*What the task asks:* Write the next part of the article on the Athens arts scene during the recession, picking up after its last sentence.

“Celebrating the Arts, Even in a Recession”

To date, there are over 700 tax-exempt or non-profit organizations in Athens-Clarke County with the sum income from these tax exempt or non-profit organizations totaling over 1 billion dollars. Although this number may seem alarmingly great, understand this figure factors fraternity, sororities, and other local chapters of national organizations.

Even so, with government and private sector budget cuts making headlines every day, how can our thriving local population of philanthropists survive this recession?

Laura Nehf is the woman with that answer. As president of the Athens Area Art Council (http://www.athensarts.org/), she and her fellow board members strive to integrate the artistic resources of the Athens area into our educational system, local economy, and the culture of our community. Athens Area Art Council is a quintessential example of the plethora of non-profit organizations that abound in the tight-knit Athens, GA community. Begun in 1996, AAAC serves as an advocate for public art and sponsors unique performances and events that broaden the community exposure to the arts-visual art, film, music, dance and literature.

“AAAC creates a kind of umbrella network of projects that work to develop a presence of art in the Athens community,” says Nehf. “We are not just a group of artists, every board member is a civic leader in our own right fighting for and supporting the arts in Athens.”

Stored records
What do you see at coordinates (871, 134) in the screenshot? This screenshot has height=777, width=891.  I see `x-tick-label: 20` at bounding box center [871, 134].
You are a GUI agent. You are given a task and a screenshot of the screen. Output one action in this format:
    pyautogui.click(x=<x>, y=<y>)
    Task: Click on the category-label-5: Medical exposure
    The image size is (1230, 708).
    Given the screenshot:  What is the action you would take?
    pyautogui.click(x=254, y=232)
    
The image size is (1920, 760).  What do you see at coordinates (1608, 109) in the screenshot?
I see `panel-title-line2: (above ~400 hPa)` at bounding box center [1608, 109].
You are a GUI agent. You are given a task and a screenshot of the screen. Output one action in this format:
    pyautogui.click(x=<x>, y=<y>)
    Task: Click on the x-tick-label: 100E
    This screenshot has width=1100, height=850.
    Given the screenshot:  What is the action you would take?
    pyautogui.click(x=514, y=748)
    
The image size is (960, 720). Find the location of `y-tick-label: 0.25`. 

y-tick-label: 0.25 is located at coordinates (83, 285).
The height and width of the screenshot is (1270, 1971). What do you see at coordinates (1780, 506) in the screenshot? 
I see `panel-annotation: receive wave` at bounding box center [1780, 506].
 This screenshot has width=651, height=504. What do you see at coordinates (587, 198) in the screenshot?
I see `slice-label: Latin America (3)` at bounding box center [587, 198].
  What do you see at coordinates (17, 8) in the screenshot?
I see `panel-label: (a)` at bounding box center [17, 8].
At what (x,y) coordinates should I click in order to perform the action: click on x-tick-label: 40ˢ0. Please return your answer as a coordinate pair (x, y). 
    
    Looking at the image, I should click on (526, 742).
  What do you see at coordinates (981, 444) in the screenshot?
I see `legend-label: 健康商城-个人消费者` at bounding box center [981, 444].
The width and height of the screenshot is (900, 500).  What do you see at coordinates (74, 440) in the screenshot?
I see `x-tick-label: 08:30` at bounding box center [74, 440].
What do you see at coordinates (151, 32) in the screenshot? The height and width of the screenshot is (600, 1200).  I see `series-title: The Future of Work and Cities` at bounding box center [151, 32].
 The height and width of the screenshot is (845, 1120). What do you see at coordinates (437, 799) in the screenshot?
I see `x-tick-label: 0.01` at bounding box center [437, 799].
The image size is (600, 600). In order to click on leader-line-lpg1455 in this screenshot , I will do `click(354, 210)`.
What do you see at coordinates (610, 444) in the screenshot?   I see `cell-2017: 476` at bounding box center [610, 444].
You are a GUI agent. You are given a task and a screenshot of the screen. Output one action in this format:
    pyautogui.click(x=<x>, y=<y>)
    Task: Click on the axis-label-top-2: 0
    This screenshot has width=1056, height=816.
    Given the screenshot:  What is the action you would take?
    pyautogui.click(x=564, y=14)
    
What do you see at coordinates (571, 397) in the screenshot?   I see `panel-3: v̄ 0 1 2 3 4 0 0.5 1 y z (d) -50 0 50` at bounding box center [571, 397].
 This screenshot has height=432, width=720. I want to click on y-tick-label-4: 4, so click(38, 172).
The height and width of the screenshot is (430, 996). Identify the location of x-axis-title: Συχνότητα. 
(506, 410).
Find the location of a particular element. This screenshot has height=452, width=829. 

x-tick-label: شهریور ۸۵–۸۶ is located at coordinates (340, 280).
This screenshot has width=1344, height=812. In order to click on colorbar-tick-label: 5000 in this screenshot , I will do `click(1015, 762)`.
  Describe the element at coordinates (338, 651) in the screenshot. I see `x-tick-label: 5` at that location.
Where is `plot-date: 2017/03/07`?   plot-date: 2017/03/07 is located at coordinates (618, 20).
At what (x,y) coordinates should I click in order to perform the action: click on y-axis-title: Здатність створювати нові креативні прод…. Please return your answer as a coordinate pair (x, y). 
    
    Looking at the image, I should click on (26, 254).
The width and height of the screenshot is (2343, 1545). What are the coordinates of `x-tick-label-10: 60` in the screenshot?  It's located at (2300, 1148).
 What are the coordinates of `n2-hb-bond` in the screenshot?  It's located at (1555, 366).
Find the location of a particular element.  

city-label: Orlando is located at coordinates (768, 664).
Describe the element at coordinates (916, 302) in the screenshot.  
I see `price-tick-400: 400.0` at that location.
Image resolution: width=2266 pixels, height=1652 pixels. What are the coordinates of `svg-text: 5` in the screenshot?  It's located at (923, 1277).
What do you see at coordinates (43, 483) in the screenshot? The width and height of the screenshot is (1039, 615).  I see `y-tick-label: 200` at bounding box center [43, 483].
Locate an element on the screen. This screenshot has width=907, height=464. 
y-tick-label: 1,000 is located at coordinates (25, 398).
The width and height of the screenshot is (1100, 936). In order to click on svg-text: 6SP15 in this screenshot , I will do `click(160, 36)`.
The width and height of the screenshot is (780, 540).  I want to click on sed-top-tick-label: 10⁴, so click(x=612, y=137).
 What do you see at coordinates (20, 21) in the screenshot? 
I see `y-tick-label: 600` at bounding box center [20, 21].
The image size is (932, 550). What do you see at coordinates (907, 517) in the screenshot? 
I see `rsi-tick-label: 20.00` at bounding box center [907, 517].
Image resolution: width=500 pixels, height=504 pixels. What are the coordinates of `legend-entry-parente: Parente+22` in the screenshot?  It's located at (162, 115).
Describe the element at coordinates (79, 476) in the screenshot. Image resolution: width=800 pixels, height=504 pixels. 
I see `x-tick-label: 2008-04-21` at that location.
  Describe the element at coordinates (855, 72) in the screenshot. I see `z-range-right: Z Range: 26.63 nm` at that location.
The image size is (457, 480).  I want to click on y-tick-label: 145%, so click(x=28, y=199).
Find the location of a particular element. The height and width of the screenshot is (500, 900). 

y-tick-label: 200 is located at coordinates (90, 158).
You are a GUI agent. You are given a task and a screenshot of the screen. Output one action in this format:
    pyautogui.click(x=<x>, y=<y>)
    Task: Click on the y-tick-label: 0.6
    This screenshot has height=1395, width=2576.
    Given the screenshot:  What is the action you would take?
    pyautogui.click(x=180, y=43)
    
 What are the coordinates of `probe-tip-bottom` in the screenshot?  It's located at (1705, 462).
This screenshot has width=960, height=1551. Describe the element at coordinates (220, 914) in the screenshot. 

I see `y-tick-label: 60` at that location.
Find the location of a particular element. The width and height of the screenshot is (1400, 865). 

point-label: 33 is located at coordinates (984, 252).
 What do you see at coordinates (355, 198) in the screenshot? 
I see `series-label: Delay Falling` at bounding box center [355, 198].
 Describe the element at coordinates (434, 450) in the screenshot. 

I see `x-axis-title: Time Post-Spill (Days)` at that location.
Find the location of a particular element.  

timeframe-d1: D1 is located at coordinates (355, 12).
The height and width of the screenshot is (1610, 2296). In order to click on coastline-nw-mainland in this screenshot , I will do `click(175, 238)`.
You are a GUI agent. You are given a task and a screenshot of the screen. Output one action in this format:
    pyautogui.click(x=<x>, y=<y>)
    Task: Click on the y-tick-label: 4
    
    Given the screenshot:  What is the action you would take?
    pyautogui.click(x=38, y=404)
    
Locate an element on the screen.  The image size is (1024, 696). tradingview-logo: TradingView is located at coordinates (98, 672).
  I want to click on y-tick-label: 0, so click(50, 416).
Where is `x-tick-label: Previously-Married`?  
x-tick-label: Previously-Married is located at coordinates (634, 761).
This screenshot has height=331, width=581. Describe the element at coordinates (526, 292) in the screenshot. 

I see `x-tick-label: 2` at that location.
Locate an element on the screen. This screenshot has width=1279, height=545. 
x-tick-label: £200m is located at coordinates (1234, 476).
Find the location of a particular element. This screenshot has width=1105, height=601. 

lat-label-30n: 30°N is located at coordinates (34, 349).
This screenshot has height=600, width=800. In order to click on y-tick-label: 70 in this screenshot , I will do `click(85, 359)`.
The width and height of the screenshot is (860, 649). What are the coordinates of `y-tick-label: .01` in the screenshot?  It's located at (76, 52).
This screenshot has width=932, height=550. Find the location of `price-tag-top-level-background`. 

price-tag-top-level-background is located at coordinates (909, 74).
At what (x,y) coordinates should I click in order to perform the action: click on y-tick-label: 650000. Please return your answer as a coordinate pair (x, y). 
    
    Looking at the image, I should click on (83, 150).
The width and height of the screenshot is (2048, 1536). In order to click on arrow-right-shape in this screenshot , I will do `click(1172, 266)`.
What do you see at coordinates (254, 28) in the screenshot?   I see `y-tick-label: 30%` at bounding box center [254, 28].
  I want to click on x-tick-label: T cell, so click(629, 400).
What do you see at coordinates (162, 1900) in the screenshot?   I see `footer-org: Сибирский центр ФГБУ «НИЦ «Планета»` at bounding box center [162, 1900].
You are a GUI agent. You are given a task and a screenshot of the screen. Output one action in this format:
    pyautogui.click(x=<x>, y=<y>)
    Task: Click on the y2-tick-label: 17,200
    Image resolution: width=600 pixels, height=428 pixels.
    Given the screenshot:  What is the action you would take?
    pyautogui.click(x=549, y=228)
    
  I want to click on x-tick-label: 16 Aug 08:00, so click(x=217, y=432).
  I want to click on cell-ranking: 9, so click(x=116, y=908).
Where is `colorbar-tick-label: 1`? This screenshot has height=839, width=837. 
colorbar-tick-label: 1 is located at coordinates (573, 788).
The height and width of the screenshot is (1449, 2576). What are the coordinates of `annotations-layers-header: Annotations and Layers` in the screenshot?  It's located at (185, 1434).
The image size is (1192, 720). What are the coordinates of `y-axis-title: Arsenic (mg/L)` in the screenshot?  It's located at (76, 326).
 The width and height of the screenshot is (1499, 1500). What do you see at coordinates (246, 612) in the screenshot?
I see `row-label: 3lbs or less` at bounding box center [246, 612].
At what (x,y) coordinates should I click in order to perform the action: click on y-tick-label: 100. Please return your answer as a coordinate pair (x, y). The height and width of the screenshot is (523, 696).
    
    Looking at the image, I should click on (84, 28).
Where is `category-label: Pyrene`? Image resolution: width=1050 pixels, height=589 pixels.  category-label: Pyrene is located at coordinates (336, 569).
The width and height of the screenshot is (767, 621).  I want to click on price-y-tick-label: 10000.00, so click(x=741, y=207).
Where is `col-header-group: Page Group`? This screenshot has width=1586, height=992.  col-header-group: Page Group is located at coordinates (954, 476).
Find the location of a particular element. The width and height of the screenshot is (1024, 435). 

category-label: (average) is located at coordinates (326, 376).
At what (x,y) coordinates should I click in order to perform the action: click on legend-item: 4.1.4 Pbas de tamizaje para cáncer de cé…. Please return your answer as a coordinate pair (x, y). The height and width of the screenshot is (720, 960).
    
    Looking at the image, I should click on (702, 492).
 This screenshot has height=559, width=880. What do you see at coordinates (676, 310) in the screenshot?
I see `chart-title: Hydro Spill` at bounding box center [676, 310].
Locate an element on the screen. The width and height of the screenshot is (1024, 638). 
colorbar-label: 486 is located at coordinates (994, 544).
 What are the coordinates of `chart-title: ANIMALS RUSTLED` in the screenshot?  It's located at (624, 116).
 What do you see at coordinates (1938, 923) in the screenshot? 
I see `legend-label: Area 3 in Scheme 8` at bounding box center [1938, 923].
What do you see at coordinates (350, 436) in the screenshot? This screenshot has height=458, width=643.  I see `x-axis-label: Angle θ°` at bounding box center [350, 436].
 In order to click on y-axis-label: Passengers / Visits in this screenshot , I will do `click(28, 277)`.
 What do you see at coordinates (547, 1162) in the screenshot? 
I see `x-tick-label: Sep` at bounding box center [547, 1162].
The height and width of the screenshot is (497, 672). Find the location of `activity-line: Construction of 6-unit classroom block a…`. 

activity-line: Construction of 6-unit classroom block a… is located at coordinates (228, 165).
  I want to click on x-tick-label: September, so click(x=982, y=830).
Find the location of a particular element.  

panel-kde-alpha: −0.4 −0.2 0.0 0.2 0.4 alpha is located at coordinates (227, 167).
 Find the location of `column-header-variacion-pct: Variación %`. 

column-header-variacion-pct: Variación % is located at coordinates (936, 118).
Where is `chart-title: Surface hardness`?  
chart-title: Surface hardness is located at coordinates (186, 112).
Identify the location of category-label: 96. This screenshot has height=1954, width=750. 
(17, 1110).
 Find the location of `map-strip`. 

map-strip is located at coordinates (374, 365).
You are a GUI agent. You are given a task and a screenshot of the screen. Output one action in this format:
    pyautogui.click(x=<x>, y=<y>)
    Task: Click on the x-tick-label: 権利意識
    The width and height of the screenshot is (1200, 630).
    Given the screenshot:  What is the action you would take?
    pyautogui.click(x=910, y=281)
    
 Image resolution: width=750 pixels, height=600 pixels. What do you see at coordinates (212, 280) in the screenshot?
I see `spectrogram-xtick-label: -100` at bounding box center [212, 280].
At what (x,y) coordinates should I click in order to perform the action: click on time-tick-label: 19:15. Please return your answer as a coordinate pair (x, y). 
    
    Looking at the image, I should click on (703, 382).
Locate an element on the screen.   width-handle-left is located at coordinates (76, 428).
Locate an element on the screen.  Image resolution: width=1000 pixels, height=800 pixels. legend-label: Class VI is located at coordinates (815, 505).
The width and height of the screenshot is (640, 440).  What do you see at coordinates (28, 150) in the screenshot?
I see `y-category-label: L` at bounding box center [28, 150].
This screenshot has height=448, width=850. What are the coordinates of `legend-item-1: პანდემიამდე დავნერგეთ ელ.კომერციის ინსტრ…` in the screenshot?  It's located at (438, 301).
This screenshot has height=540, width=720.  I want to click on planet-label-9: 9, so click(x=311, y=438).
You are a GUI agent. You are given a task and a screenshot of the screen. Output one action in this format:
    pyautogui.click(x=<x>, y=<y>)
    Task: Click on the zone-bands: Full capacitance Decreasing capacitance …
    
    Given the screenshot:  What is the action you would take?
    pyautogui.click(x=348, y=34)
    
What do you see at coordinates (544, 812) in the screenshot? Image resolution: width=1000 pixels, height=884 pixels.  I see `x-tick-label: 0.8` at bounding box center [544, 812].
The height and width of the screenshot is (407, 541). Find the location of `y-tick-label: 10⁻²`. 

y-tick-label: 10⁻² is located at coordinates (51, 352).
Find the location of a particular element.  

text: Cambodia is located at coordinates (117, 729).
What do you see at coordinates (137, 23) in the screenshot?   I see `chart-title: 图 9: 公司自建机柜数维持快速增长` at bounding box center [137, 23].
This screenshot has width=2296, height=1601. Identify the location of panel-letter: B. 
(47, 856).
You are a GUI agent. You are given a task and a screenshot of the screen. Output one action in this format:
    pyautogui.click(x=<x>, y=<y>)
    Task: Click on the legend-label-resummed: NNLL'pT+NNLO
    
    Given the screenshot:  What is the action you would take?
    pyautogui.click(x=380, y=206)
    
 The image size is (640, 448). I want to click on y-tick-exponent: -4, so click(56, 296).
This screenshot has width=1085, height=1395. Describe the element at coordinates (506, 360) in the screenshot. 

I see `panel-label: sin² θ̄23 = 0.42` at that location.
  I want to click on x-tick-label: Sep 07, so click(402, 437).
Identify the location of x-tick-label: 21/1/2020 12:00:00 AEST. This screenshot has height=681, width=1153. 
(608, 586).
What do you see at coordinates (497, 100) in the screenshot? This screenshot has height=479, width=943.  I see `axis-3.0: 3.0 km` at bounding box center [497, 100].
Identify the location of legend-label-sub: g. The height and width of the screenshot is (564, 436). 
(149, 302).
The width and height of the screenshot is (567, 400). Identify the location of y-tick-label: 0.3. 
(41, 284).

*Reply to the task:*
AAAC is a low-budget operation. They rely on the generosity of Athens community members who donate their time and money to AAAC’s endeavors. They also rely on state grants and public funding. With the abundance of non-profit organizations located in Athens in the current economic state, they must struggle to compete for the grants that keep their organizations alive. AAAC, just like any other non-profit, is getting creative to stir up publicity and attract crowds to join their cause.

 In Chicago MorningStar Mission Ministries, a charity organization devoted to helping urban homeless people, is trying a new fundraising approach. They are auctioning off spending the night like a homeless person for $100 a person.

“We’re asking folks to give up one night of comfort and find out how you can make a difference to those who experience homelessness,” said Marilyn Farmer, executive director of MorningStar Mission Ministries, Inc., which will host the event at a YMCA. “You bring your own dwelling.”

This year’s AAAC fundraiser event was no exception to creativity and innovation. AAAC promoted the event with an art themed martini contest among downtown Athens restaurants. A few of the restaurants that participated in the “Artini” contest were DePalma’s, Five & Ten, The National, and Mama’s Boy. The 2009 annual fundraiser for Athens Area Art Council was held on February 27-March 1. The weekend was filled with live music, performances by Canopy Studio trapeze artists, and artist gallery tours. The weekend was capped off with a Jewish Film Festival at Cine on Sunday.

“Seeing all our hard work come together gave me such a sense of fulfillment,” said Laura Nehf, AAAC President. “Despite the rain, we had the most terrific turn out.”

One of the highlights of the weekend’s events was the unveiling of the winners of second round of “You, Me and the Bus” artist-designed bus shelters. The “Art Rocks” themed bus shelters are inspired by the thriving music scene found here in the Athens community. Over 80 designs from across the country were submitted. Of the eight designs chosen, one was by a team of University of Georgia Interior Design students: Hannah Goldberg, Kate Hardman, Kim Hicks, Meghan Just, and Lucy Marshall.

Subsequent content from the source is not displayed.